Quels effets économiques pour l’Europe si les frontières internes se remettaient en place de façon permanente ?
« Plusieurs études ont été faites à ce sujet. L’une d’elle, “Revenir à l’esprit de Schengen”, a été publiée le 4 mars par la Commission européenne. A la page 4, il y a des estimations portant sur les coûts d’une dissolution de l’Espace Schengen. Ce document parle d’une perte de 1 à 5 milliards dû au travail et aux déplacements frontaliers. Ceci aurait aussi un impact sur des pays comme la Slovénie, la Slovaquie et la Hongrie. Il y aurait aussi des retombées sur le secteur du tourisme. On a déjà remarqué que le tourisme provenant notamment du Japon et des Etats-Unis a fortement diminué suite aux attaques terroristes. On parlerait alors d’une perte de 13 millions de nuitées touristiques au niveau européen », explique Alemanno.
Quoi qu’il en soit, il faut rappeler que, depuis 20 ans, les frontières n’existent plus car il n’y plus de contrôles sur les marchandises et que les recréer ne serait pas une mission simple, car même physiquement il est difficile de reconstruire de telles barrières du jour au lendemain, a rappelé Alemanno.
L'enjeu de la mobilité
« Nous avons actuellement 1,7 millions de citoyens européens qui traversent les frontières régulièrement. Par exemple au Luxembourg, plus de 250,000 personnes traversent la frontière depuis l’Allemagne, la France et la Belgique tous les jours. L’économie luxembourgeoise pourrait donc s’écrouler si ces citoyens-là n’étaient pas capables d’aller au bureau tous les matins et devaient être contrôlés chaque jour ».
Les statistiques montrent que les ressortissants européens vivant dans d’autres Etats membres sont au nombre de 3%. Cependant, explique Alemanno, 50% des Européens se déplacent dans l’UE chaque année (travail, tourisme) et celle-ci est une autre forme de mobilité, car elle suppose une expérience directe de l’Europe. Il est donc plus important de mentionner ce chiffre quand on parle de mobilité. « Malheureusement, nous n’avons pas cette prise de conscience aujourd’hui selon laquelle l’Europe est une réalité pour un citoyen sur deux », a-t-il ajouté, et de poursuivre : « Nous avons donc une idée très anachronique de ce qu’est la mobilité. Celle-ci signifie aujourd’hui être exposé à d’autres cultures, à d’autres éléments ».

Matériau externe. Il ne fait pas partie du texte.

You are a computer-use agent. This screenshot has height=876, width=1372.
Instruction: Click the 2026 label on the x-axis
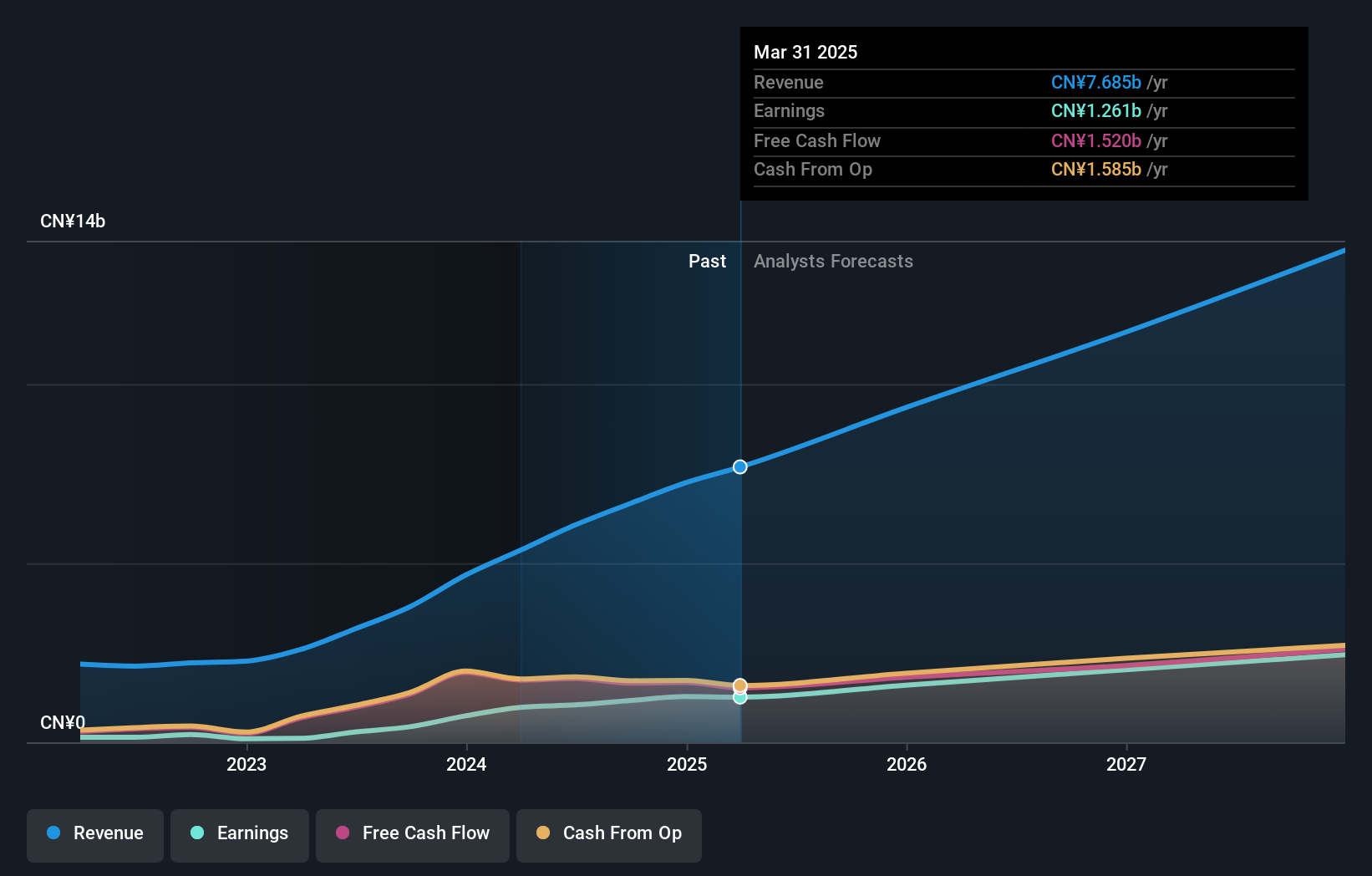pos(907,764)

Un manque de pédagogie vis-à-vis de la crise de migrants
"Souvent les politiciens ne veulent pas trop entrer dans la pédagogie, car cette approche va contre leur campagne électorale. Défendre l’Europe ne paie pas aux élections aujourd’hui, alors que plus de 50% de la législation nationale est désormais européenne. Les électeurs voient cela comme de la propagande. En réalité, l’Europe a besoin de migrants. Nous devons développer des politiques migratoires pro-actives qui définissent quelles sont les priorités au niveau de la main d’œuvre, mais nous n’avons pas le courage politique nécessaire pour le faire".
L'accord UE-Turquie
L’idée qui s’installe est celle de la réinstallation, constituant le chapitre le plus récent de cette crise des migrants. L’accord entre la Turquie et l’Union Européenne repose sur le principe du « un pour un » et fait que les migrants, par exemple des refugiés syriens non-régularisés, soient renvoyés vers la Turquie. Pour chaque Syrien réadmis en Turquie, l’Europe s’engage en échange à en réinstaller un autre, du sol turc sur son territoire. Le mécanisme est censé décourager les passages illégaux en direction de la Grèce. L’UE s’est engagée auprès de la Turquie à hauteur de 3 milliards d’euros afin de permettre à celle-ci de mettre en œuvre cet accord.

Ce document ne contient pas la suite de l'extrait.